A pesar de que la regulación del Open Banking está en marcha, todavía hay muchos desafíos por superar. Uno de los principales desafíos es la seguridad de los datos, ya que el Open Banking implica compartir información financiera sensible de los usuarios. Por lo tanto, es fundamental establecer protocolos claros y rigurosos para la protección de los datos y prevenir posibles fraudes y robos de información.

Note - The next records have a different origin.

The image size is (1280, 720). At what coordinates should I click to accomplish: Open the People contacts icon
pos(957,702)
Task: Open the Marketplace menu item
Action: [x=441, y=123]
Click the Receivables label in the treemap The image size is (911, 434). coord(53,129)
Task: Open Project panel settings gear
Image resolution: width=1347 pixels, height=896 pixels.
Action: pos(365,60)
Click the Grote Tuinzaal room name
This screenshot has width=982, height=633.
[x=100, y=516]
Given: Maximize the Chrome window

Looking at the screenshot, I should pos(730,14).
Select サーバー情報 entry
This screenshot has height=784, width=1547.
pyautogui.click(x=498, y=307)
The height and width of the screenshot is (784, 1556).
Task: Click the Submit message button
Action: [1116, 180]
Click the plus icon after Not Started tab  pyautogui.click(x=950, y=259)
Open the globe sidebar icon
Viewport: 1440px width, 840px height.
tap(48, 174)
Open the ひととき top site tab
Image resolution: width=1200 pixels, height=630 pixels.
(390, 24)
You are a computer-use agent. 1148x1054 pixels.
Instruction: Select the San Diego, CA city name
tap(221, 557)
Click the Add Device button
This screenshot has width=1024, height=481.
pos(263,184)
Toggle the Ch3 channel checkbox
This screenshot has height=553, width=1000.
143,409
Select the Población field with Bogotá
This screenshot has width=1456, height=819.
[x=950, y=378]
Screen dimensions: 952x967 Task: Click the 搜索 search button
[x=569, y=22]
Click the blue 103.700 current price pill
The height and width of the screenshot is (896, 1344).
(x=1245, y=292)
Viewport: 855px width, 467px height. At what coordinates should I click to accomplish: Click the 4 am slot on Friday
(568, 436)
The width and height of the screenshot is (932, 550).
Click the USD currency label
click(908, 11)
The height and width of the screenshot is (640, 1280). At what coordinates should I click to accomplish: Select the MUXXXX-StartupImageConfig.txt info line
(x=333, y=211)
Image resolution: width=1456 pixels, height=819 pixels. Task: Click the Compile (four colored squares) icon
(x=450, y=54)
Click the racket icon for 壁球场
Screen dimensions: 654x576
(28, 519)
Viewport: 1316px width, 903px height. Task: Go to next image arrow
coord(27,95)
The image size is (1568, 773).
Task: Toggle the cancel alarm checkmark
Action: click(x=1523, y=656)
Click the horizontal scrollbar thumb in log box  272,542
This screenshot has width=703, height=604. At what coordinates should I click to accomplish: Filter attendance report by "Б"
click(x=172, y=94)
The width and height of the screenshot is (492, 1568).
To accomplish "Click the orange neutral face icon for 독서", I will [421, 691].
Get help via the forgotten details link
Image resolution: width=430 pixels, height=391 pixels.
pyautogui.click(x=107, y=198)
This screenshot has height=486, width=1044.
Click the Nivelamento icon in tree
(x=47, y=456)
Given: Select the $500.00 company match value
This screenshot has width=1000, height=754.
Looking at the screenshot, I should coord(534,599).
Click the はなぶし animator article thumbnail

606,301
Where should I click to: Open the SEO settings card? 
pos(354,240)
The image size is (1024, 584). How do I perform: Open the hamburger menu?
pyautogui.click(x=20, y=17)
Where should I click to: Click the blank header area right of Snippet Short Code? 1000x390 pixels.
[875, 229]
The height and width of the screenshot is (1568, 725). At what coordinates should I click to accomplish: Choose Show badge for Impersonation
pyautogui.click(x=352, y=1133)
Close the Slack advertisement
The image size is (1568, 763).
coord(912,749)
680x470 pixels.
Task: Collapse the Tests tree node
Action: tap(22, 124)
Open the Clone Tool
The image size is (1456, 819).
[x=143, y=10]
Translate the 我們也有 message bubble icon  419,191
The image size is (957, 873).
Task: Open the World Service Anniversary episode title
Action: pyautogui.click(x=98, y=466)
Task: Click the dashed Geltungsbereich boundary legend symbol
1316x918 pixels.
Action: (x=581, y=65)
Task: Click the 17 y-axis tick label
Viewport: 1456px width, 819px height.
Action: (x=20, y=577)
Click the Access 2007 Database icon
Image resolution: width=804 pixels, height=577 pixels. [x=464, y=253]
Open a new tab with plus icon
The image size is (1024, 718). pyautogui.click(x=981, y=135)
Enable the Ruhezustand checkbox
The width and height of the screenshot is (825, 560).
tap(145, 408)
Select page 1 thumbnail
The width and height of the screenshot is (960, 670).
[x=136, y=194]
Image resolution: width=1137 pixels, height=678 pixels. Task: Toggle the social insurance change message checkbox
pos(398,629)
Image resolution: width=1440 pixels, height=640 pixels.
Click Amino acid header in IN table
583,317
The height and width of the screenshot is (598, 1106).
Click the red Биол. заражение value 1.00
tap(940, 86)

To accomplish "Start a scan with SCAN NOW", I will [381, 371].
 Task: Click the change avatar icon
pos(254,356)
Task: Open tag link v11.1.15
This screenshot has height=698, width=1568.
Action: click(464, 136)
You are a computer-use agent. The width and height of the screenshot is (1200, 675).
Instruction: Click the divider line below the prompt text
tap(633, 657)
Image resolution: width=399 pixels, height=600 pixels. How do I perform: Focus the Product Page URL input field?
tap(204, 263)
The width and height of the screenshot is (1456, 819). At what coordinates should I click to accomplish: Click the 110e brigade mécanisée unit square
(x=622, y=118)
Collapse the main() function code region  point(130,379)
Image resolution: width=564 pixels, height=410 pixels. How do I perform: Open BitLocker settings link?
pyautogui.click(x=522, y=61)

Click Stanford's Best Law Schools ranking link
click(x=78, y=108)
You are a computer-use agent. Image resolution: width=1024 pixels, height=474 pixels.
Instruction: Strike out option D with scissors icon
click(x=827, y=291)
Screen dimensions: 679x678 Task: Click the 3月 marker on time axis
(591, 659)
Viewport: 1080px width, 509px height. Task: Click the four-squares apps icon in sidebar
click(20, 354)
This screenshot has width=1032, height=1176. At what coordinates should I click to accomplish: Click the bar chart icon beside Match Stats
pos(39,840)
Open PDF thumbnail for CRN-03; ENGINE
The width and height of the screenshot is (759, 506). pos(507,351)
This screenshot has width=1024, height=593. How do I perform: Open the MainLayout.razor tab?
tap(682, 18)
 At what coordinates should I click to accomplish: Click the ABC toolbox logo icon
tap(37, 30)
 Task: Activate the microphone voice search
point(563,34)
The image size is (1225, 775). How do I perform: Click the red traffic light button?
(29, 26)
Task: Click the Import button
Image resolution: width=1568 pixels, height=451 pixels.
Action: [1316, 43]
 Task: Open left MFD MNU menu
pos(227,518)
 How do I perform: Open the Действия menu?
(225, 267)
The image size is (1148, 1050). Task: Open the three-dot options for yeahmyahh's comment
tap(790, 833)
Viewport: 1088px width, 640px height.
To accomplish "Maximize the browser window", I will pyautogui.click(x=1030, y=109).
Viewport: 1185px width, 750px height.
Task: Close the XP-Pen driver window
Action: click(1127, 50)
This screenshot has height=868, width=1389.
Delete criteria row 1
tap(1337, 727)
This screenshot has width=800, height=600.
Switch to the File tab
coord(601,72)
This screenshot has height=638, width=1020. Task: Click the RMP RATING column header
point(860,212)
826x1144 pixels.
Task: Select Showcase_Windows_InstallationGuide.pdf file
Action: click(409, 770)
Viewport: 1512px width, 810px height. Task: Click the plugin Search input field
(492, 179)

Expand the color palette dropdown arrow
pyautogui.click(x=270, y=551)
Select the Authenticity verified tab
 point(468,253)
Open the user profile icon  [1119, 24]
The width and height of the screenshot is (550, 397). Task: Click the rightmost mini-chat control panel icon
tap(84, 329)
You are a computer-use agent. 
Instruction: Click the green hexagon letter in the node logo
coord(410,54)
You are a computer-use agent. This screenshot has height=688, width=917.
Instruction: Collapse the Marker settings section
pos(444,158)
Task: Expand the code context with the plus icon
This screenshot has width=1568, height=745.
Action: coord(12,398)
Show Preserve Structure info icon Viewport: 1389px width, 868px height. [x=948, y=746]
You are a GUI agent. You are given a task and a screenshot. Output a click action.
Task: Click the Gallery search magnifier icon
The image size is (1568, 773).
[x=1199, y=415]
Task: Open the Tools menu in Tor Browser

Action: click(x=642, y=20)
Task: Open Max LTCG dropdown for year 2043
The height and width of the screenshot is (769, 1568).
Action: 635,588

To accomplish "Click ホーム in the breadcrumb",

El Open Banking representa una gran oportunidad para los usuarios, ya que les permite tener un mayor control sobre sus datos financieros y acceder a productos y servicios financieros más personalizados y a precios más competitivos. Por ejemplo, con el Open Banking, los usuarios pueden compartir su historial crediticio con otras instituciones financieras para obtener mejores condiciones de crédito.
Por otro lado, el Open Banking también es una oportunidad para las instituciones financieras, especialmente para las fintechs, ya que les permite acceder a datos financieros valiosos para desarrollar nuevos productos y servicios. Además, el Open Banking fomenta la competencia en el mercado financiero al permitir a nuevas empresas ingresar y competir con los bancos tradicionales.